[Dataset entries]
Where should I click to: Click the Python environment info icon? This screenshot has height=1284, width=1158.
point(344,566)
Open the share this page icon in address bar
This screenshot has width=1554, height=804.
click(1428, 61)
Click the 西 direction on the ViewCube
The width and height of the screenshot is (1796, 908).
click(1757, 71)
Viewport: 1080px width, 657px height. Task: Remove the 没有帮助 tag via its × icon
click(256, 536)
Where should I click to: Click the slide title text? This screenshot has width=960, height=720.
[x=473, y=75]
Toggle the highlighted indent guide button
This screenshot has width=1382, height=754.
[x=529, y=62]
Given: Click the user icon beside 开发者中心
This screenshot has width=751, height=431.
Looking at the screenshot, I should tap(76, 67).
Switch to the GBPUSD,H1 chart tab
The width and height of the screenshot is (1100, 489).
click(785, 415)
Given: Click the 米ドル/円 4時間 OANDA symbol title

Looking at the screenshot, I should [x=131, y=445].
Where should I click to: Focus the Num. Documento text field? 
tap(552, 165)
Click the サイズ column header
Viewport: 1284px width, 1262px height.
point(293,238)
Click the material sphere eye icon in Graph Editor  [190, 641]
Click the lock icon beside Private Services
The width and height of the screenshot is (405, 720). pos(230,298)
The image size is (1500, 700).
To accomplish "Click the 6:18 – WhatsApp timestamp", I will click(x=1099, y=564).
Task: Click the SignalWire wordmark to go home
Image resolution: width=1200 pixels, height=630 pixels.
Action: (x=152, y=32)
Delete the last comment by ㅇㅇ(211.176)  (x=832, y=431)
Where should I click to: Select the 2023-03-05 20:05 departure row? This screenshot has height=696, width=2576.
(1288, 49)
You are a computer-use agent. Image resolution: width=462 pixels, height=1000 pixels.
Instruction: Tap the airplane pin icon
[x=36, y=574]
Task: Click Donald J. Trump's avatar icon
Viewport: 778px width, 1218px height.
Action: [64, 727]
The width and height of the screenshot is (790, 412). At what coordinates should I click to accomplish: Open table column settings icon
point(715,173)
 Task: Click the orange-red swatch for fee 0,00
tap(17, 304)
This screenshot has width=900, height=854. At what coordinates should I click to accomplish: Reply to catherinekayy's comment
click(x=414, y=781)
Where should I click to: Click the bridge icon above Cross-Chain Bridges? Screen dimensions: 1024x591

### [Task objective]
Repeat the data in its entirety, exactly as written.

### [Result of this exercise]
Where should I click to: Click the Python environment info icon? This screenshot has height=1284, width=1158.
point(344,566)
Open the share this page icon in address bar
This screenshot has width=1554, height=804.
click(1428, 61)
Click the 西 direction on the ViewCube
The width and height of the screenshot is (1796, 908).
click(1757, 71)
Viewport: 1080px width, 657px height. Task: Remove the 没有帮助 tag via its × icon
click(256, 536)
Where should I click to: Click the slide title text? This screenshot has width=960, height=720.
[x=473, y=75]
Toggle the highlighted indent guide button
This screenshot has width=1382, height=754.
[x=529, y=62]
Given: Click the user icon beside 开发者中心
This screenshot has width=751, height=431.
Looking at the screenshot, I should tap(76, 67).
Switch to the GBPUSD,H1 chart tab
The width and height of the screenshot is (1100, 489).
click(785, 415)
Given: Click the 米ドル/円 4時間 OANDA symbol title

Looking at the screenshot, I should [x=131, y=445].
Where should I click to: Focus the Num. Documento text field? 
tap(552, 165)
Click the サイズ column header
Viewport: 1284px width, 1262px height.
point(293,238)
Click the material sphere eye icon in Graph Editor  [190, 641]
Click the lock icon beside Private Services
The width and height of the screenshot is (405, 720). pos(230,298)
The image size is (1500, 700).
To accomplish "Click the 6:18 – WhatsApp timestamp", I will click(x=1099, y=564).
Task: Click the SignalWire wordmark to go home
Image resolution: width=1200 pixels, height=630 pixels.
Action: (x=152, y=32)
Delete the last comment by ㅇㅇ(211.176)  (x=832, y=431)
Where should I click to: Select the 2023-03-05 20:05 departure row? This screenshot has height=696, width=2576.
(1288, 49)
You are a computer-use agent. Image resolution: width=462 pixels, height=1000 pixels.
Instruction: Tap the airplane pin icon
[x=36, y=574]
Task: Click Donald J. Trump's avatar icon
Viewport: 778px width, 1218px height.
Action: [64, 727]
The width and height of the screenshot is (790, 412). At what coordinates should I click to accomplish: Open table column settings icon
point(715,173)
 Task: Click the orange-red swatch for fee 0,00
tap(17, 304)
This screenshot has width=900, height=854. At what coordinates should I click to accomplish: Reply to catherinekayy's comment
click(x=414, y=781)
Where should I click to: Click the bridge icon above Cross-Chain Bridges? Screen dimensions: 1024x591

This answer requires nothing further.